Keyword search on "computer": report each line of the records that contains it.

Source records
=== Section Start ===

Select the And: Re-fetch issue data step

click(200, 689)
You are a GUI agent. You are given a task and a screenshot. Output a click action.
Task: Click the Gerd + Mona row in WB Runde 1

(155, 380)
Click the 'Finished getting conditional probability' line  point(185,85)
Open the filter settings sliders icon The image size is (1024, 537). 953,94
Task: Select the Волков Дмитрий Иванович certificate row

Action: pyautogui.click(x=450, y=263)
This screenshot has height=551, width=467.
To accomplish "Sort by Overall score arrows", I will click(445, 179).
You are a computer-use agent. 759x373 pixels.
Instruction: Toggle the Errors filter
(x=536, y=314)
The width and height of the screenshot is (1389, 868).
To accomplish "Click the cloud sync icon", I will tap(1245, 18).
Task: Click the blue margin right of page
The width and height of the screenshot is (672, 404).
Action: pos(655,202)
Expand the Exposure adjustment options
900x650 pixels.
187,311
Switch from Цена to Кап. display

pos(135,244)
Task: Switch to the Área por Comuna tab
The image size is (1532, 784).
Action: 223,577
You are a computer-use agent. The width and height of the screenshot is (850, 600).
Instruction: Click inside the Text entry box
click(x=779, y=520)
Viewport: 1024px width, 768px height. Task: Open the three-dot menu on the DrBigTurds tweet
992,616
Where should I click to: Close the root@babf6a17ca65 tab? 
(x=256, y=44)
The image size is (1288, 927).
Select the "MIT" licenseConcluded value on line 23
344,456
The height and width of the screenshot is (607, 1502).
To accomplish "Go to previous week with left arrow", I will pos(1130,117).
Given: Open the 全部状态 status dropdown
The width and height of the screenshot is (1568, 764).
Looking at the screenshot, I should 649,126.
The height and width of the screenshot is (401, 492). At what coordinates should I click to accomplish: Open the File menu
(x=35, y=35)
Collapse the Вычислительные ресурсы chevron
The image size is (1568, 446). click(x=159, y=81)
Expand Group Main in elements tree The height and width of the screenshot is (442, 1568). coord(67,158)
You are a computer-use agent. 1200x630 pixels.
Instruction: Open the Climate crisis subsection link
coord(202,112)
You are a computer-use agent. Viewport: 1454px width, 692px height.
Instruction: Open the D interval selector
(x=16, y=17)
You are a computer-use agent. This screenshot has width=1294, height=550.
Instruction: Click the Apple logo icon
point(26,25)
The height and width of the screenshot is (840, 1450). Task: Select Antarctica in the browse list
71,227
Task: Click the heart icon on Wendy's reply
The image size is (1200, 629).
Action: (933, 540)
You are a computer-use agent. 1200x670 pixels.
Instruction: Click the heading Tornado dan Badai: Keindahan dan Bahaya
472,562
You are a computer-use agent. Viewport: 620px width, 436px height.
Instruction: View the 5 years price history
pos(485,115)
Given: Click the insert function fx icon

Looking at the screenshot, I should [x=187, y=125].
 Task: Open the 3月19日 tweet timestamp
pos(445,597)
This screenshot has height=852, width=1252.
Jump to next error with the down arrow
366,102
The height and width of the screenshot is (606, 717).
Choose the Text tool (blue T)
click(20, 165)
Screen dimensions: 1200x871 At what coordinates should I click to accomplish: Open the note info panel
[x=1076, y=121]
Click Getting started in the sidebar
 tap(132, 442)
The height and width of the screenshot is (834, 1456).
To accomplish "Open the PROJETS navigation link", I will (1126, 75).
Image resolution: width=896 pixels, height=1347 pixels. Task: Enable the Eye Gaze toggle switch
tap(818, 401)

=== Section End ===

EXERCISE RESPONSE
You are a computer-use agent. 759x373 pixels.
You are a computer-use agent. The width and height of the screenshot is (850, 600).
You are a computer-use agent. 1200x630 pixels.
You are a computer-use agent. Viewport: 1454px width, 692px height.
You are a computer-use agent. This screenshot has width=1294, height=550.
You are a computer-use agent. 1200x670 pixels.
You are a computer-use agent. Viewport: 620px width, 436px height.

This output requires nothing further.